Most ultramarathons take place in vast, rural areas. Many courses will take you through mountains and valleys or national parks. Therefore, it is imperative that you get used to trail running before attempting an ultramarathon. However, this is also part of the reason, the ultramarathons are so popular. The stunning scenery and gorgeous viewpoints throughout the course help inspire runners to keep going. It also helps distract runners from the discomfort and exhaustion they may experience during the race. Runners can simply focus on hitting the next viewpoint or marker while enjoying the scenery around them.

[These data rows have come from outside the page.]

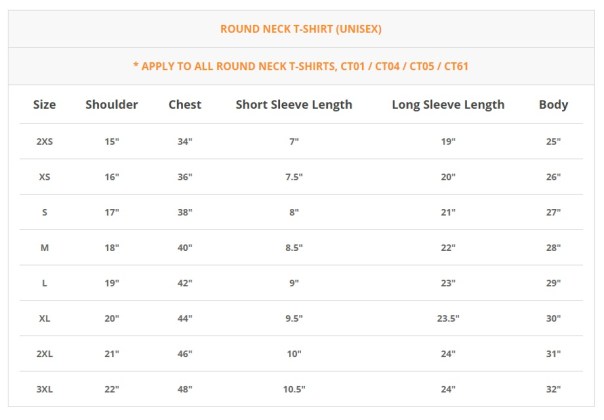Select the 23.5" long sleeve length value
The width and height of the screenshot is (604, 420).
coord(448,318)
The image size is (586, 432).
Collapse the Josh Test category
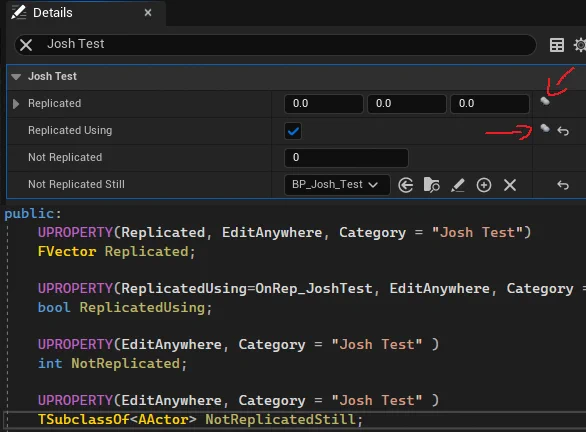click(x=16, y=77)
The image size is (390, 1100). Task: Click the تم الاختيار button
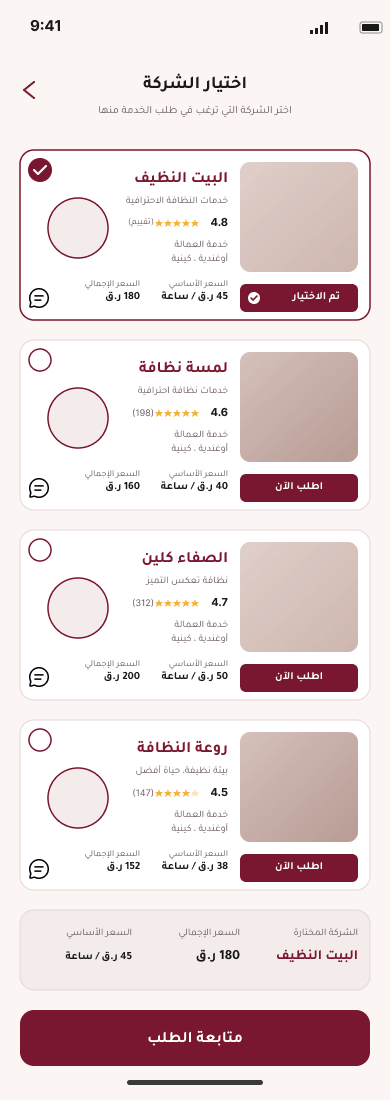299,297
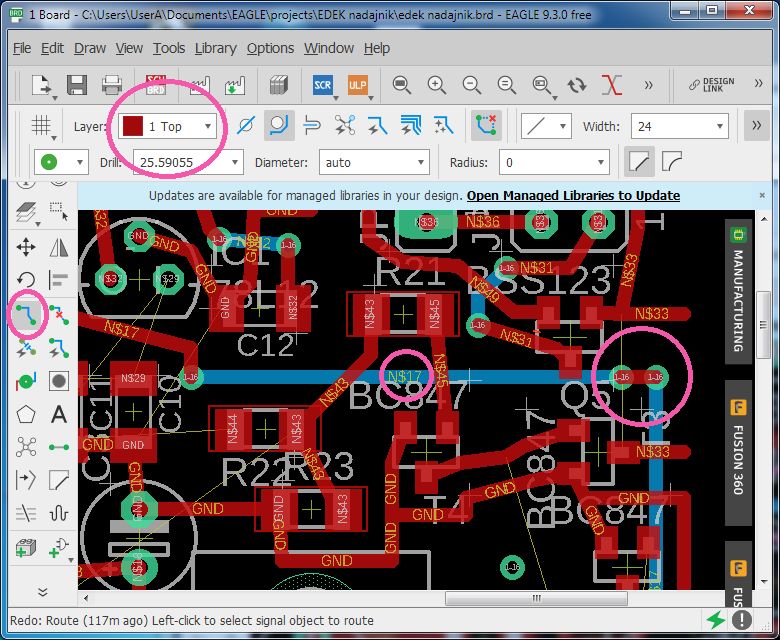Open the Library menu
Image resolution: width=780 pixels, height=640 pixels.
point(215,48)
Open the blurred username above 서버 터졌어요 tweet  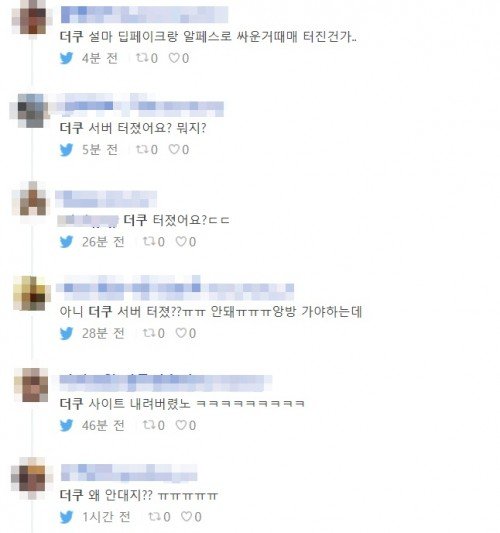click(142, 106)
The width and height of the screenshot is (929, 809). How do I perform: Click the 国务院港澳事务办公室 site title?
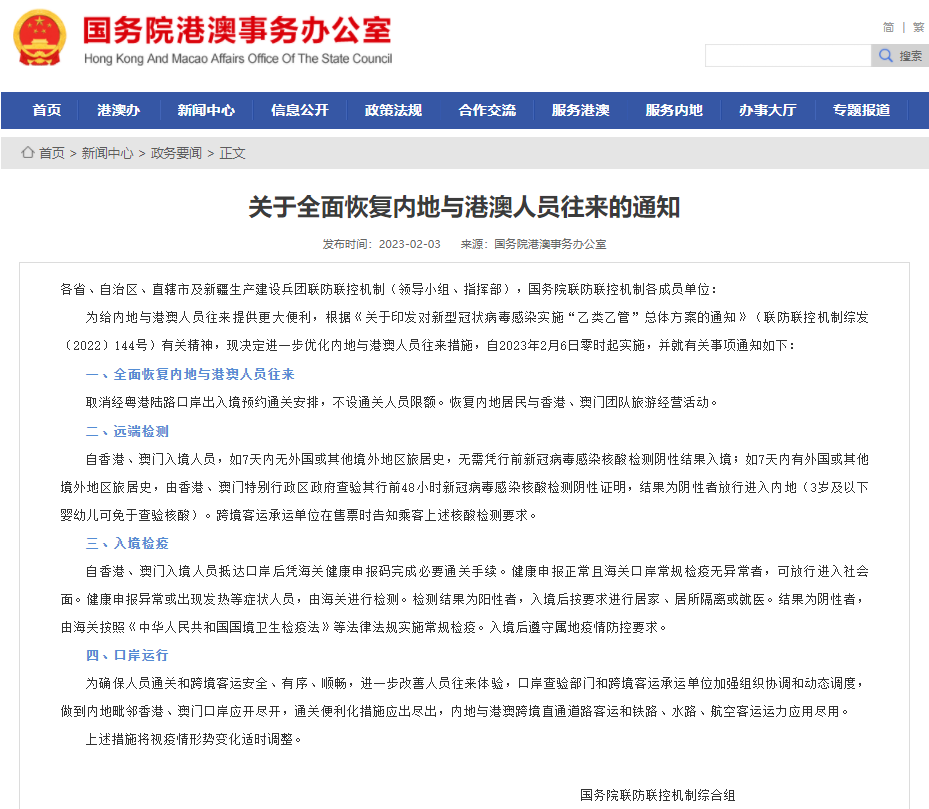pos(237,32)
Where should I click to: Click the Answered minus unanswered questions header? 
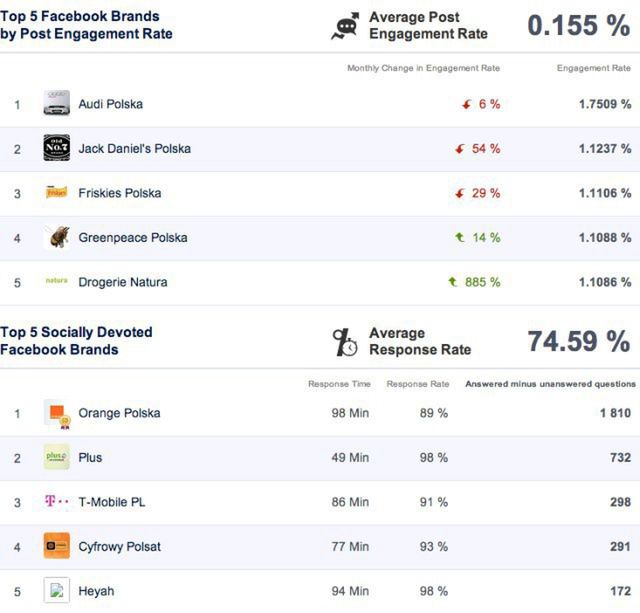coord(550,384)
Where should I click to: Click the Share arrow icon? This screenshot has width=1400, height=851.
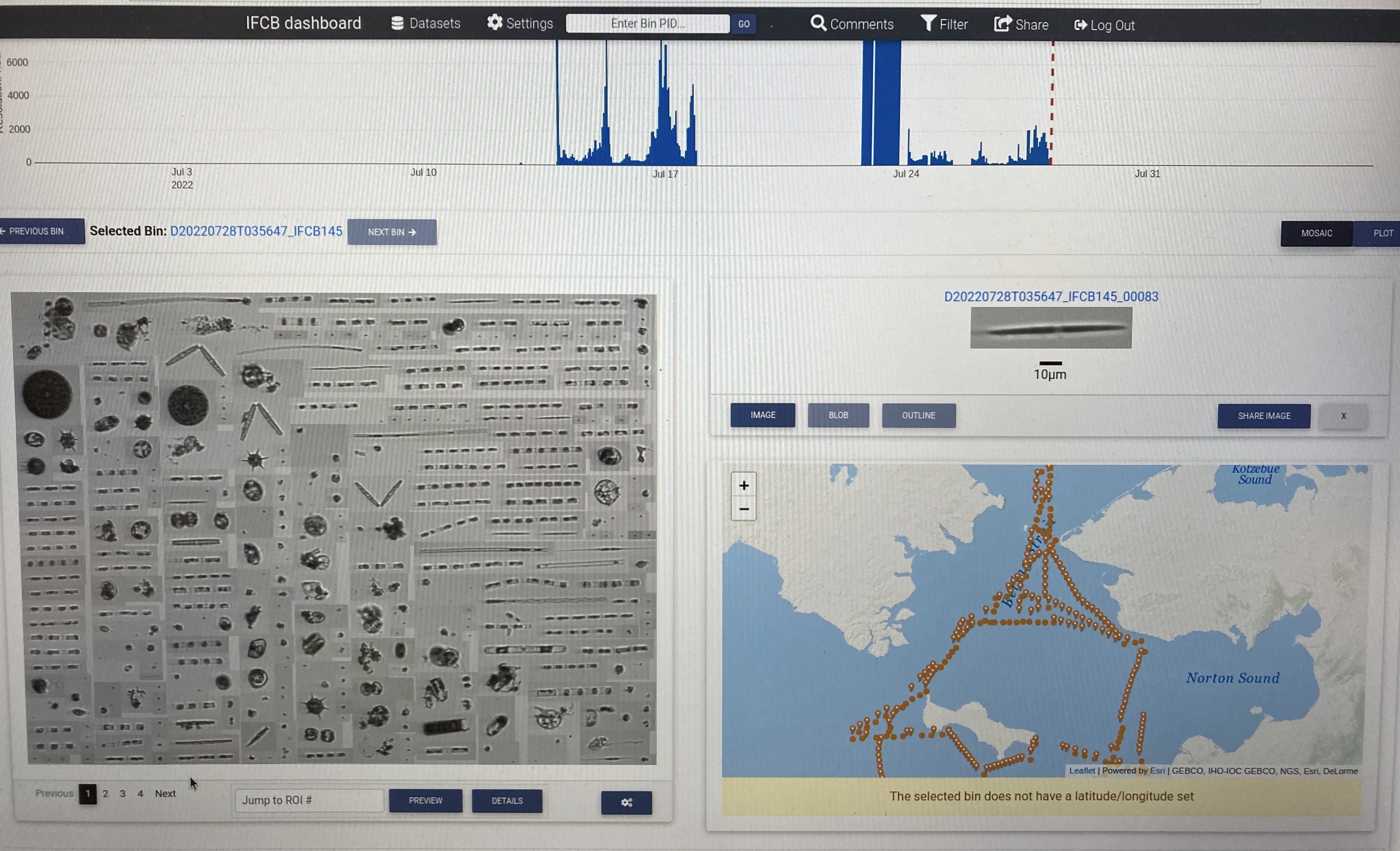coord(1002,24)
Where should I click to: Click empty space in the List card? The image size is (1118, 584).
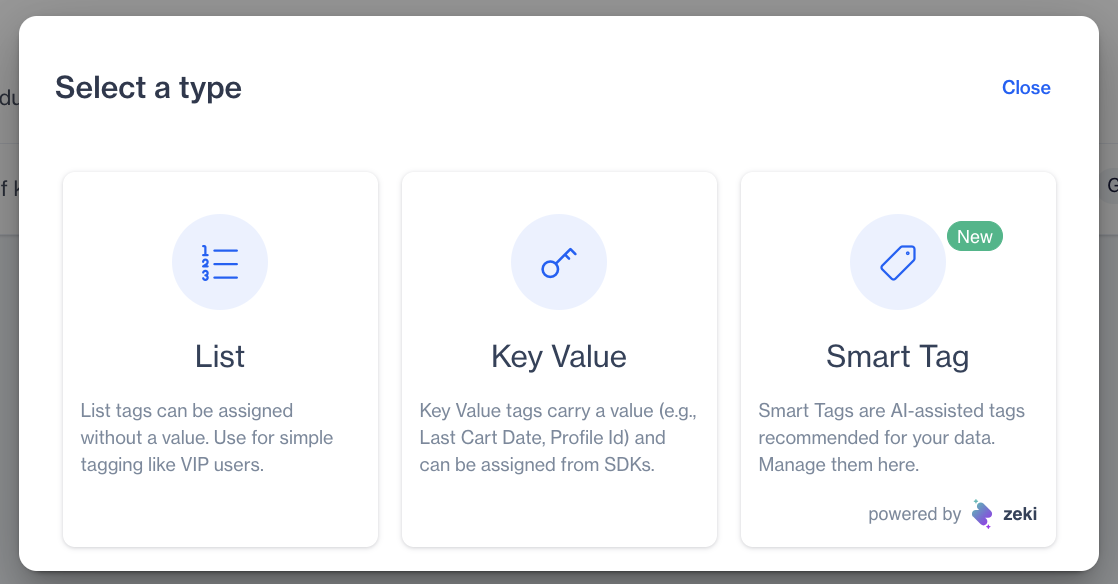click(220, 510)
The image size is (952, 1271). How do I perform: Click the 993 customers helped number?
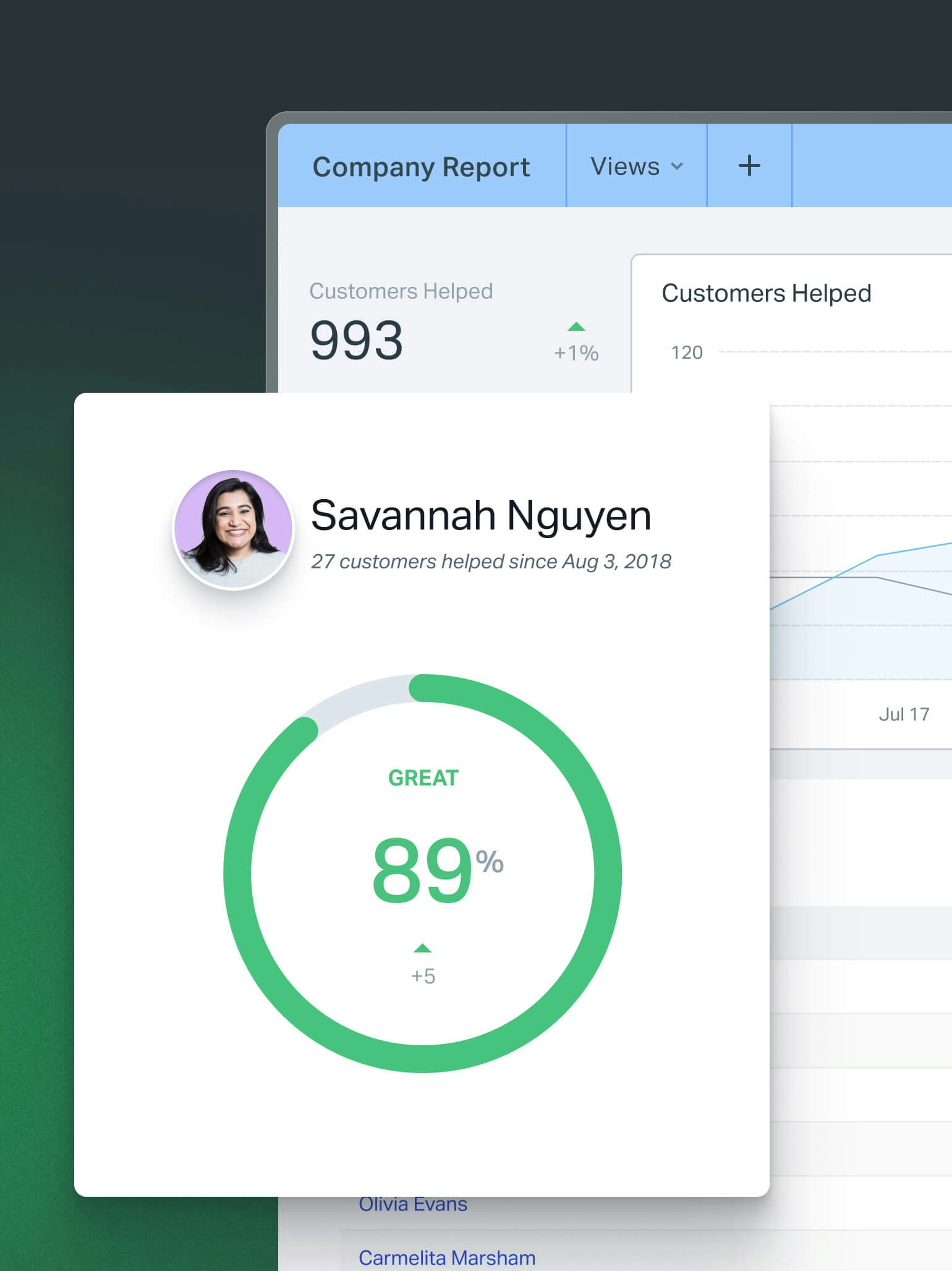357,340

Ultramarathons are easier than many think due to the pace. As the distance is much longer, each mile is run slower to conserve energy and ensure your heart rate is in a safe range. Walking is also an important part of ultramarathons. Even the top ultramarathon runners say they walk around 30-40% of each ultra they run. Walking up steeper hills can conserve energy and decrease the chances of injury. Additionally, walking in some of the first half allows you to have the energy for a final push towards the end. A fast hike up a steep hill can be just as fast as running but without as much exertion.
Completing an ultramarathon is a test of mental and physical strength. After all, you will be running for hours upon hours. The long hours combined with tired muscles is what makes this difficult for many people. However, by utilizing your support team in crucial areas of the race, you can keep yourself motivated and get through those rough moments. Most runners struggle at the halfway point, as they begin to doubt themselves. Find a way to keep yourself motivated, whether it's hitting the next checkpoint or seeing your support time at the next mile. Having a positive mindset is crucial to hitting that finish line.
When completing an ultramarathon, you will consume a lot more food than in a normal marathon. Keep in mind these foods need to be easy to consume, fast-absorbing, and easy on your stomach. This can require a lot of training, as eating several times throughout a run can be difficult on the stomach. While training for your ultramarathon, test different foods to see how you react. This will allow you to pack the best fuel for your body during the race. Many runners prefer to consume all their necessary calories through liquids, like nutritional beverages and soup. However, some prefer sandwiches, fruit, and nutrition bars. Find out what works best for your body before attempting the race.
While the plentiful snacks, slower pace, and picturesque views will encourage runners to give an ultramarathon a go, they must not forget to train for it properly. The mileage involved is daunting, thus training for it is key. With enough time and walking, most marathon runners probably could finish an ultramarathon. However, they may injure themselves badly in the process. To avoid injury and ensure your health doesn’t suffer, create a training plan. Keep building your long runs up until you are ready for your ultramarathon. Keep in mind to practice on trails with changes in terrain, and elevation.
While a 100-mile run may sound impossible right now, if you put in the effort of training, you’ll find that completing an ultramarathon is easier than you think. Consider starting your ultramarathon journey with a 30 or 42-mile course before attempting any of the 100-mile races.